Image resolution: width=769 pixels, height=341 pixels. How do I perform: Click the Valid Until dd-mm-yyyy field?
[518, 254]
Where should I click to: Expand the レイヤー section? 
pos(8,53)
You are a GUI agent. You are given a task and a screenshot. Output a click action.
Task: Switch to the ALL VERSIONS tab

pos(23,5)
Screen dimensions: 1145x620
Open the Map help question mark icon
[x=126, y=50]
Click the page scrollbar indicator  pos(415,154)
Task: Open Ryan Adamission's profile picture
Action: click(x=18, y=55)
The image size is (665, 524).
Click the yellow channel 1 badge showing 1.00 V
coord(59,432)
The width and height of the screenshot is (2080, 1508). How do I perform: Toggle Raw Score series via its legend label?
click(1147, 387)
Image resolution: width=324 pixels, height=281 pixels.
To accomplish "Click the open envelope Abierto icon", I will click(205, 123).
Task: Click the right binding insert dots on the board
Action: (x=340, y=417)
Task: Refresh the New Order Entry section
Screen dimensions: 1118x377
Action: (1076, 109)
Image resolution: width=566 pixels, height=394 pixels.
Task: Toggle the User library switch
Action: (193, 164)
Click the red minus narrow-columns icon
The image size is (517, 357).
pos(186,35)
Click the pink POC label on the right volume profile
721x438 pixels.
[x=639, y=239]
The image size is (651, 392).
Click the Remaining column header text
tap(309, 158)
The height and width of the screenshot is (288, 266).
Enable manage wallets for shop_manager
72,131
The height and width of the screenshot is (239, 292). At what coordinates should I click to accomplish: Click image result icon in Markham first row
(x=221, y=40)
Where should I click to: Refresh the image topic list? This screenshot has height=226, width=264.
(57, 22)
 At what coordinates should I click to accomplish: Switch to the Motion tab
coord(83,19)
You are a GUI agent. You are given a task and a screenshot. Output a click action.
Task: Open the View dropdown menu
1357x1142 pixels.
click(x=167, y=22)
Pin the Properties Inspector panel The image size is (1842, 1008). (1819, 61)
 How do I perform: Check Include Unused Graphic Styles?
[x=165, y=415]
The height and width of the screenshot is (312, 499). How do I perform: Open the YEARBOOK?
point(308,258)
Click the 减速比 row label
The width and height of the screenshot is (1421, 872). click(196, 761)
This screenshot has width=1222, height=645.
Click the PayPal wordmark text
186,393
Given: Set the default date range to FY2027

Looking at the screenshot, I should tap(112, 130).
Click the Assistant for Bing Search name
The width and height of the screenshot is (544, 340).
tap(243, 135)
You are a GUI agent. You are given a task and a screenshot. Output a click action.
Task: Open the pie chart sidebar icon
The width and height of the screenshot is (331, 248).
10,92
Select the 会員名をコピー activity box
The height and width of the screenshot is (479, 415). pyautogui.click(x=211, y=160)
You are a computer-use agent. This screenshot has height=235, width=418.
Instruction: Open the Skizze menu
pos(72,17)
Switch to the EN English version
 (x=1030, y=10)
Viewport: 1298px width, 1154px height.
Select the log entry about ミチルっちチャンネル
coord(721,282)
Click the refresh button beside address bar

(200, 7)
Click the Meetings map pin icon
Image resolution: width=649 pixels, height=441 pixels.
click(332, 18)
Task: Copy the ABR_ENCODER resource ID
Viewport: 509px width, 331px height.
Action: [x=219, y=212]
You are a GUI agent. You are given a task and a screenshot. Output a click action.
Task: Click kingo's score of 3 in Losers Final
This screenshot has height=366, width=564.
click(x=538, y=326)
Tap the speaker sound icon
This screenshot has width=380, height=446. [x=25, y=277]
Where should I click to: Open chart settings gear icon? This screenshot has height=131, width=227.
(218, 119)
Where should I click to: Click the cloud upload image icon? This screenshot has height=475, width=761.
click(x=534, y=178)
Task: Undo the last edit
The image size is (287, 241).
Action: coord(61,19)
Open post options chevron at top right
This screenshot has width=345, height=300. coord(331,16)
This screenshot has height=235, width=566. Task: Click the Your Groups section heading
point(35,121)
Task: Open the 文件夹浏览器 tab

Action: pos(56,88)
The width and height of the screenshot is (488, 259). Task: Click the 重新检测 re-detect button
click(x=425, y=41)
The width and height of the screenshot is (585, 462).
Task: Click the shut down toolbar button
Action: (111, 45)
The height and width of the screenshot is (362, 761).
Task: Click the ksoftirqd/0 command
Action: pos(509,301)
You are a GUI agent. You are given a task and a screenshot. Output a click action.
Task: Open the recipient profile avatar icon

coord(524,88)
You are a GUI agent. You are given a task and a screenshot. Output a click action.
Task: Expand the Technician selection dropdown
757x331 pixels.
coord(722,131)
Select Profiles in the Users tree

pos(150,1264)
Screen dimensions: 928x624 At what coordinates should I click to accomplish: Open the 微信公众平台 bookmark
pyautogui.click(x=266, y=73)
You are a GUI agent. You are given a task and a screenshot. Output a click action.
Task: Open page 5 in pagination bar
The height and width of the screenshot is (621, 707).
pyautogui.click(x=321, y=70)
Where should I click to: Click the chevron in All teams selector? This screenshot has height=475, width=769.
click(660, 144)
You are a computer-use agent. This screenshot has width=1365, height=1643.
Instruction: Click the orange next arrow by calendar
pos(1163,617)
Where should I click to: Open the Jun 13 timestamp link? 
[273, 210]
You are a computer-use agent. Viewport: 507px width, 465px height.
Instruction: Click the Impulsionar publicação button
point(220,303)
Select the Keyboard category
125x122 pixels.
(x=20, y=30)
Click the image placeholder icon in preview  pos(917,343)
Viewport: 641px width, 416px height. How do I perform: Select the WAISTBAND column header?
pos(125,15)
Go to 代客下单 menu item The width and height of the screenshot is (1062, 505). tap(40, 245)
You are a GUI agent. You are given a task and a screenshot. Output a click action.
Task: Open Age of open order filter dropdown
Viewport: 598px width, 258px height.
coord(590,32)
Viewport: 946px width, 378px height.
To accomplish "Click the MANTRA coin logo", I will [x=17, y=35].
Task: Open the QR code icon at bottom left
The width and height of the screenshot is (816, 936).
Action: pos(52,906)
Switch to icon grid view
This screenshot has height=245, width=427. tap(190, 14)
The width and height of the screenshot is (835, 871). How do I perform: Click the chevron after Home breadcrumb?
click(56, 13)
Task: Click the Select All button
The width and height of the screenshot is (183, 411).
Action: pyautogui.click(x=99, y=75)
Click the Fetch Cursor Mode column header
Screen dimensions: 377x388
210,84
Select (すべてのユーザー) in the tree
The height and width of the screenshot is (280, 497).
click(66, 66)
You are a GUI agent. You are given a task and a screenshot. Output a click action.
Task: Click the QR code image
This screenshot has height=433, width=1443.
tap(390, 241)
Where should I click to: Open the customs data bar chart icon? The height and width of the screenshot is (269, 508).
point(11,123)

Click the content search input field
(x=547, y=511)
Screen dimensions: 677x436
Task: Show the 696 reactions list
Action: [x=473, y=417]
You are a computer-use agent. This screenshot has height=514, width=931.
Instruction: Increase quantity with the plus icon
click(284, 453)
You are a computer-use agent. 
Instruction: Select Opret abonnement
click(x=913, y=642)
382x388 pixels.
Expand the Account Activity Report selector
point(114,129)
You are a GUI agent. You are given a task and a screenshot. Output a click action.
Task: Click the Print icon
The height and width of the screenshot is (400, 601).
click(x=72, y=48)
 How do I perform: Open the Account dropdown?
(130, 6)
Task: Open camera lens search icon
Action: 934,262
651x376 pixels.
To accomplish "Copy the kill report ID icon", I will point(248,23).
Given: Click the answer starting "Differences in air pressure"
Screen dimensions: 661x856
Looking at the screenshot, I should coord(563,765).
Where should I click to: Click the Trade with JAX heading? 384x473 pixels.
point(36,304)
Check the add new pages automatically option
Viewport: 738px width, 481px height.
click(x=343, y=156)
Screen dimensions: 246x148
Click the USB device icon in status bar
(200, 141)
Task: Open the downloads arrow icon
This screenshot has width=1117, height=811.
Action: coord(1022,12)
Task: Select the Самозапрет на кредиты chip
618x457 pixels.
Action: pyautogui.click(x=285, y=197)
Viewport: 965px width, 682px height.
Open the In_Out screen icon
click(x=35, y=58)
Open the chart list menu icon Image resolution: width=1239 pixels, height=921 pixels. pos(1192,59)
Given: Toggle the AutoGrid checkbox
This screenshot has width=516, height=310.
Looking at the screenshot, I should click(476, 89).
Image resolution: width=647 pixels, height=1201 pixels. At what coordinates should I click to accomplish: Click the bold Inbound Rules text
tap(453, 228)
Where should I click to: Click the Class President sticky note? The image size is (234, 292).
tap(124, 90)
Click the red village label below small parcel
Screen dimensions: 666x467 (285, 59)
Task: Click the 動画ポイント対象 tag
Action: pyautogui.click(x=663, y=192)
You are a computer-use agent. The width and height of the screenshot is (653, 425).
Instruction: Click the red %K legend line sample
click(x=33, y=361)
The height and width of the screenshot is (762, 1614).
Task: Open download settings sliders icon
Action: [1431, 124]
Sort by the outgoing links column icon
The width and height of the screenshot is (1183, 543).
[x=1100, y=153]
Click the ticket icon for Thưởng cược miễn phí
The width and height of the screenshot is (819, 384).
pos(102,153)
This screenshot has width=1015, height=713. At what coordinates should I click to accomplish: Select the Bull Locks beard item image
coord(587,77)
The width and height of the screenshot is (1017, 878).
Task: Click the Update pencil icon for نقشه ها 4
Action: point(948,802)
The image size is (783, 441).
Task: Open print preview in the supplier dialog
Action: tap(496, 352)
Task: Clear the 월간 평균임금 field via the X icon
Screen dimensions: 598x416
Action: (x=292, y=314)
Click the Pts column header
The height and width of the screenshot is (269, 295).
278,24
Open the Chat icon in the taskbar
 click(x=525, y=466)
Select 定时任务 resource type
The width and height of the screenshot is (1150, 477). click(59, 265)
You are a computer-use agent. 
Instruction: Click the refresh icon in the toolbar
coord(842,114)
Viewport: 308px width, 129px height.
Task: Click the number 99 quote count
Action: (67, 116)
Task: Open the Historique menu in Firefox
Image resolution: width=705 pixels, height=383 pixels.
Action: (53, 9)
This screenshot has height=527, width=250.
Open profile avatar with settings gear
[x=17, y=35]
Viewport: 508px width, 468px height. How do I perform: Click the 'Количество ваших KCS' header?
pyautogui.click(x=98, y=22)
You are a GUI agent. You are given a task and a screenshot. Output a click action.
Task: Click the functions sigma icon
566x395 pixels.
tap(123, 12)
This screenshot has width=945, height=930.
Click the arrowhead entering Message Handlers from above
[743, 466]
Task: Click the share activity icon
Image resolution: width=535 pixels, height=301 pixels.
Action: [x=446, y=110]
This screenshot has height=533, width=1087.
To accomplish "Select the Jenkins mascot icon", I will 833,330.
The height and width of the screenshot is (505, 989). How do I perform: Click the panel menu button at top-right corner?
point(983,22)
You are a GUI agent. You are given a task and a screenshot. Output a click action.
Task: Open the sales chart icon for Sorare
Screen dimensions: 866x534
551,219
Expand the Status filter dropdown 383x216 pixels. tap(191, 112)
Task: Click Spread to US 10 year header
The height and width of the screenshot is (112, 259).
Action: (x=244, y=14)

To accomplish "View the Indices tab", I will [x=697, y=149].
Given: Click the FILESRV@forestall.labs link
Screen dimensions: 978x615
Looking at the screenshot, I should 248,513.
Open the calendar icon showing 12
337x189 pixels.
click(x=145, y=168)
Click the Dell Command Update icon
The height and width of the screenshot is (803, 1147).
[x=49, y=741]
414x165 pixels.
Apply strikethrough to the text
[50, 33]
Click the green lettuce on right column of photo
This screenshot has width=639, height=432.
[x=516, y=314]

Given task: Can you repeat, word for word, the stretch of items that opens with the line containing "How do I perform: Open the Account dropdown?" and closes with the line containing "tap(453, 228)", with both of those lines included?

Output:
 How do I perform: Open the Account dropdown?
(130, 6)
Task: Open camera lens search icon
Action: 934,262
651x376 pixels.
To accomplish "Copy the kill report ID icon", I will point(248,23).
Given: Click the answer starting "Differences in air pressure"
Screen dimensions: 661x856
Looking at the screenshot, I should coord(563,765).
Where should I click to: Click the Trade with JAX heading? 384x473 pixels.
point(36,304)
Check the add new pages automatically option
Viewport: 738px width, 481px height.
click(x=343, y=156)
Screen dimensions: 246x148
Click the USB device icon in status bar
(200, 141)
Task: Open the downloads arrow icon
This screenshot has width=1117, height=811.
Action: coord(1022,12)
Task: Select the Самозапрет на кредиты chip
618x457 pixels.
Action: pyautogui.click(x=285, y=197)
Viewport: 965px width, 682px height.
Open the In_Out screen icon
click(x=35, y=58)
Open the chart list menu icon Image resolution: width=1239 pixels, height=921 pixels. pos(1192,59)
Given: Toggle the AutoGrid checkbox
This screenshot has width=516, height=310.
Looking at the screenshot, I should click(476, 89).
Image resolution: width=647 pixels, height=1201 pixels. At what coordinates should I click to accomplish: Click the bold Inbound Rules text
tap(453, 228)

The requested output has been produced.